Problem requirements —
For this exercise, the lines from the one with "You are a GUI" through the final line of the data below are to be transcribed exactly, and pictures are to be skipped.

Data extract —
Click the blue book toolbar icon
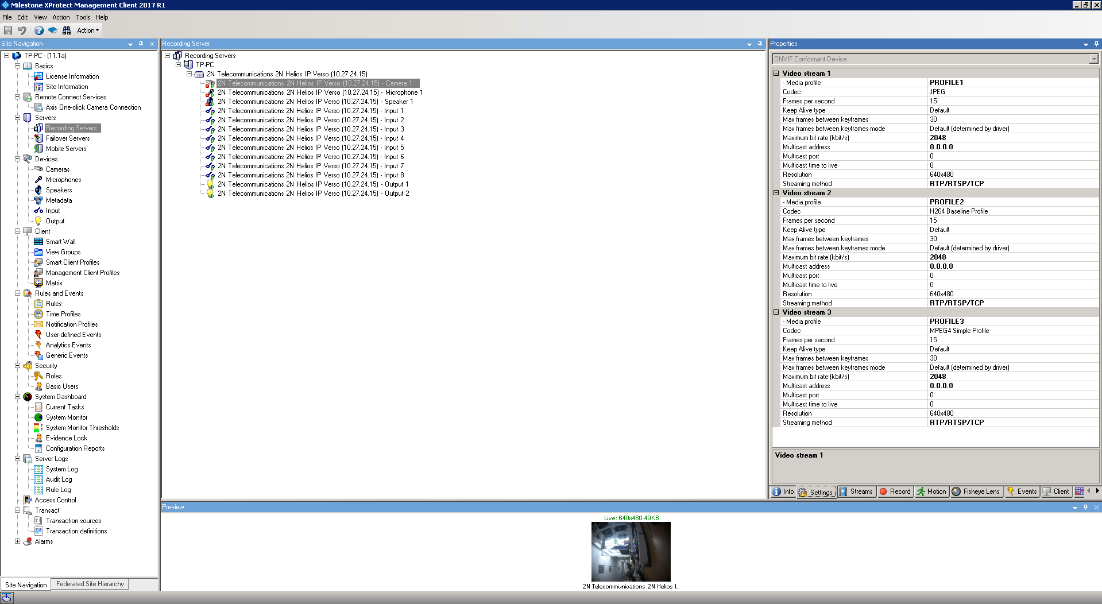The image size is (1102, 604). tap(53, 30)
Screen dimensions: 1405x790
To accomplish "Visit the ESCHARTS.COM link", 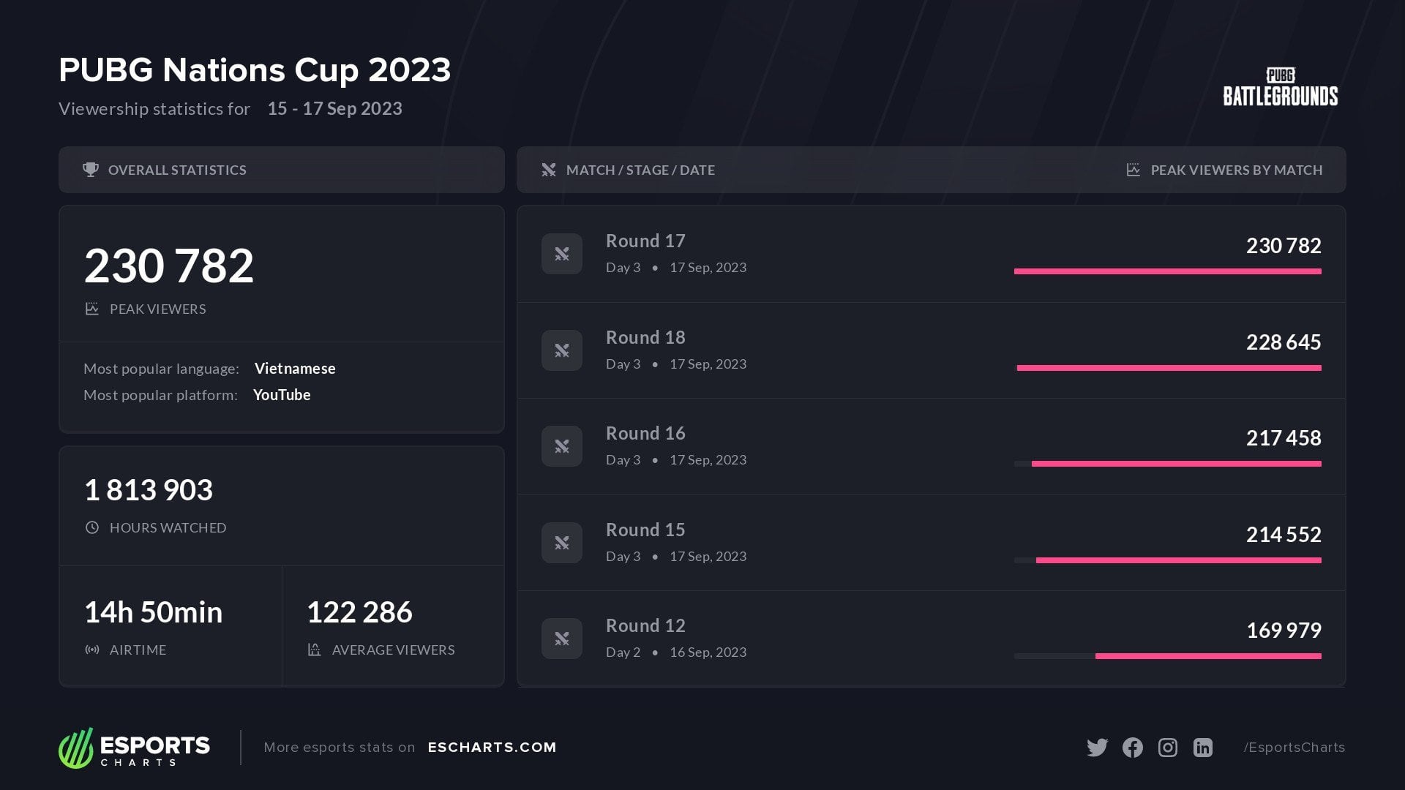I will pyautogui.click(x=492, y=748).
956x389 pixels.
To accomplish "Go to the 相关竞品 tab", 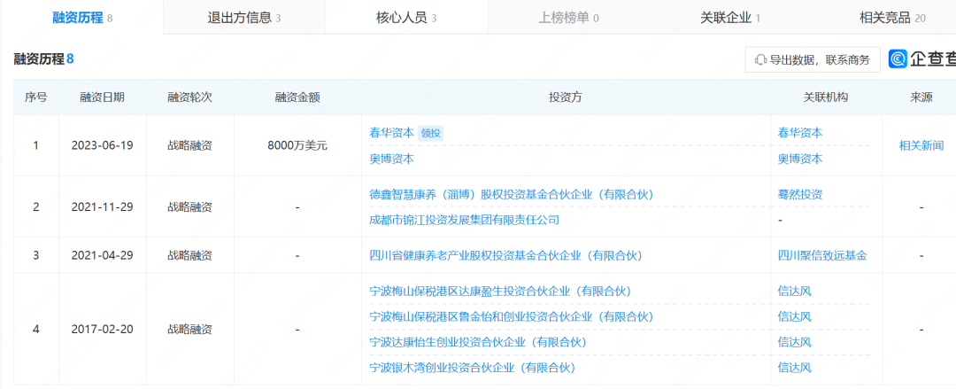I will tap(891, 17).
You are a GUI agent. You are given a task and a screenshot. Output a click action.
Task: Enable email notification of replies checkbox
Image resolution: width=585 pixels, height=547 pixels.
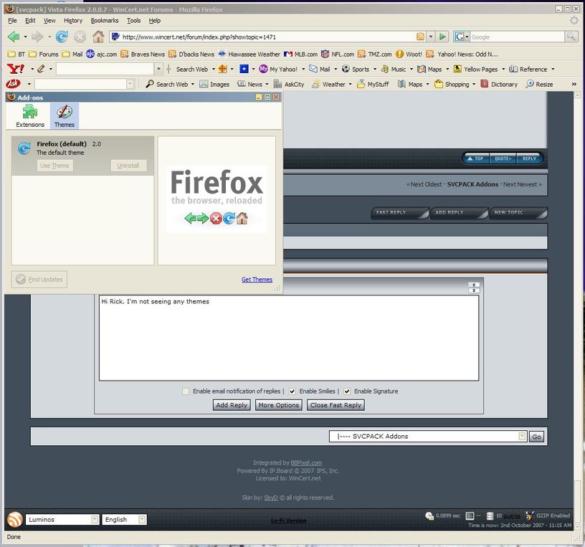click(186, 391)
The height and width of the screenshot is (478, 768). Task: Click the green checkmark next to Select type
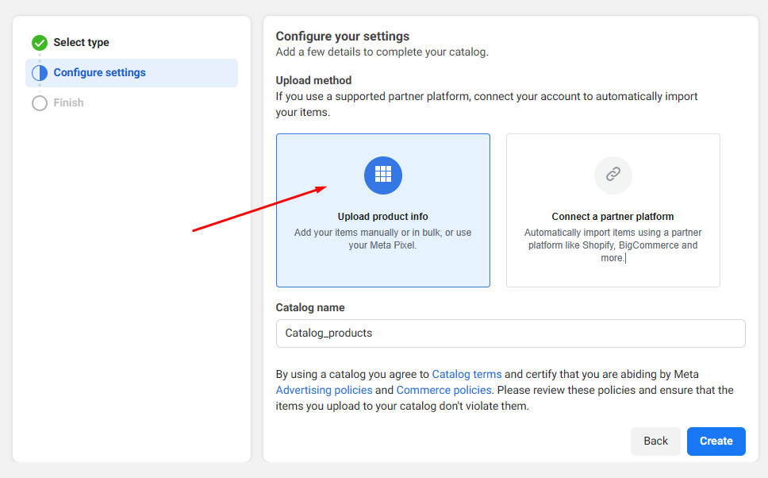coord(40,43)
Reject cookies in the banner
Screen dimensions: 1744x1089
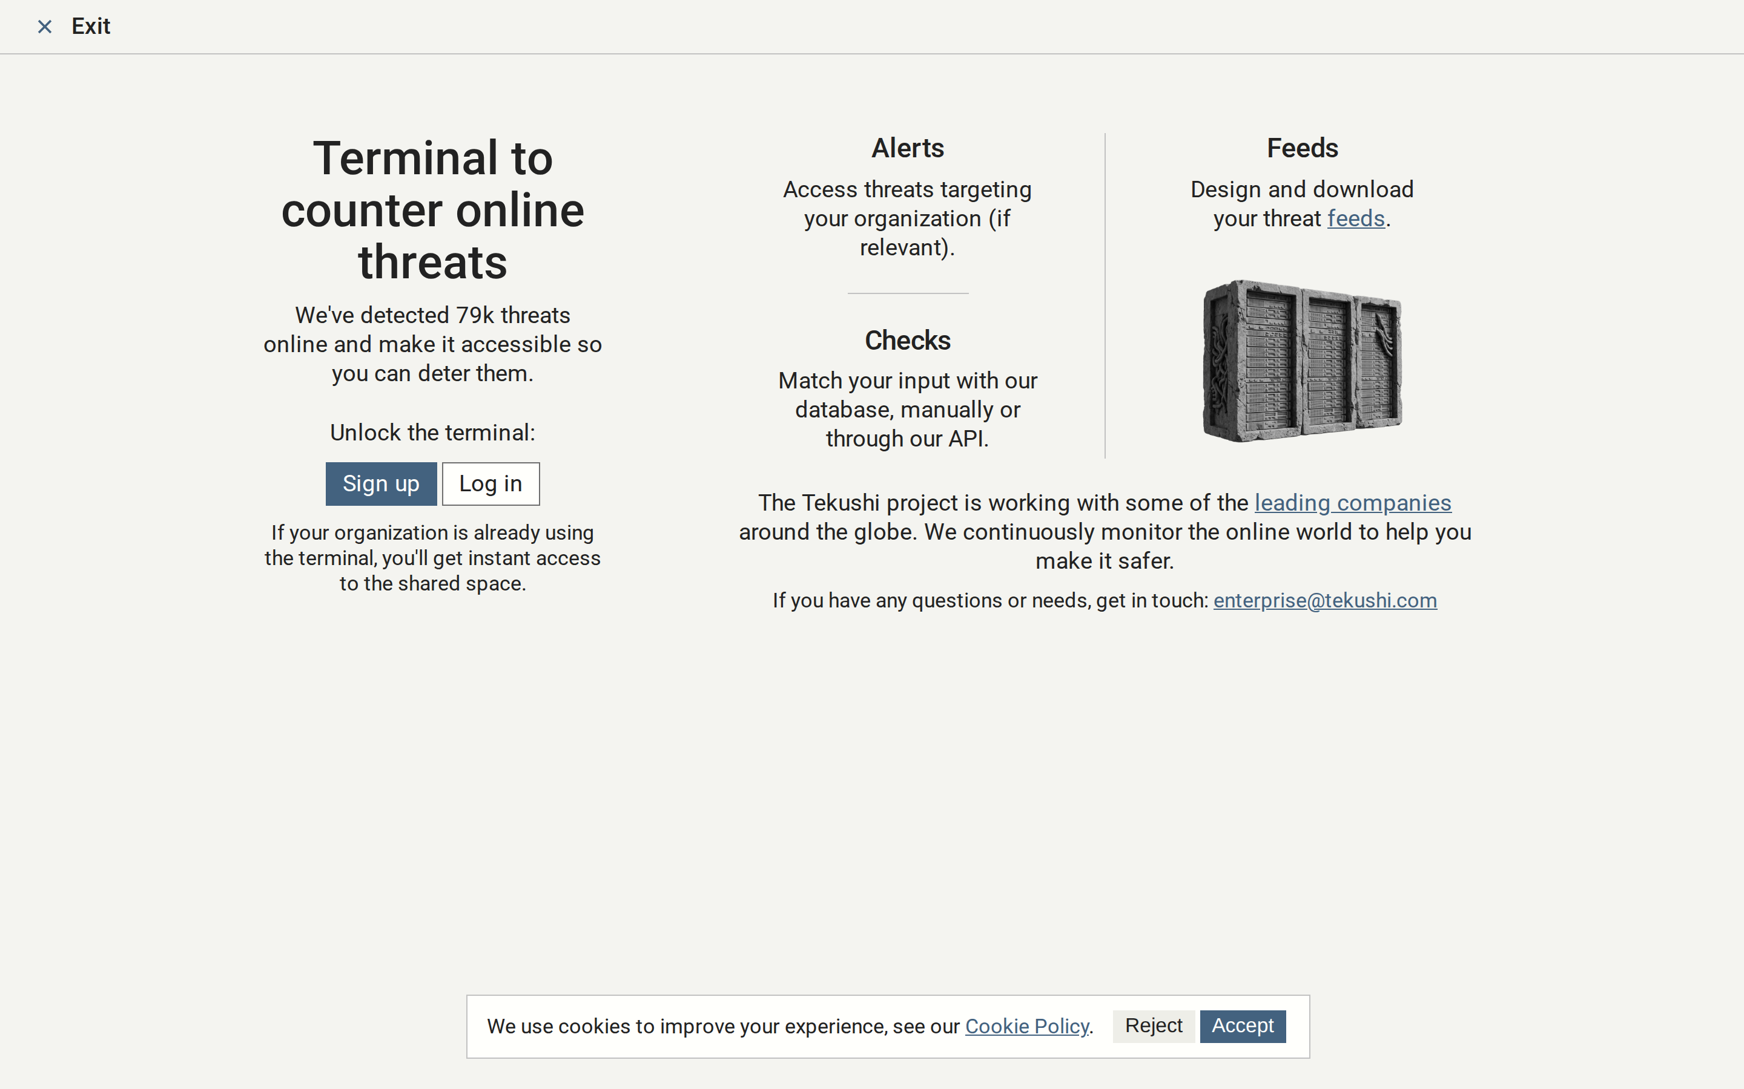click(1153, 1026)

Answer space —
You are a GUI agent. You are given a task and a screenshot. Output a click action.
Task: Enable email notification of replies checkbox
Image resolution: width=585 pixels, height=547 pixels.
click(186, 391)
The height and width of the screenshot is (478, 768). Task: Click the green checkmark next to Select type
coord(40,43)
Reject cookies in the banner
Screen dimensions: 1744x1089
click(1153, 1026)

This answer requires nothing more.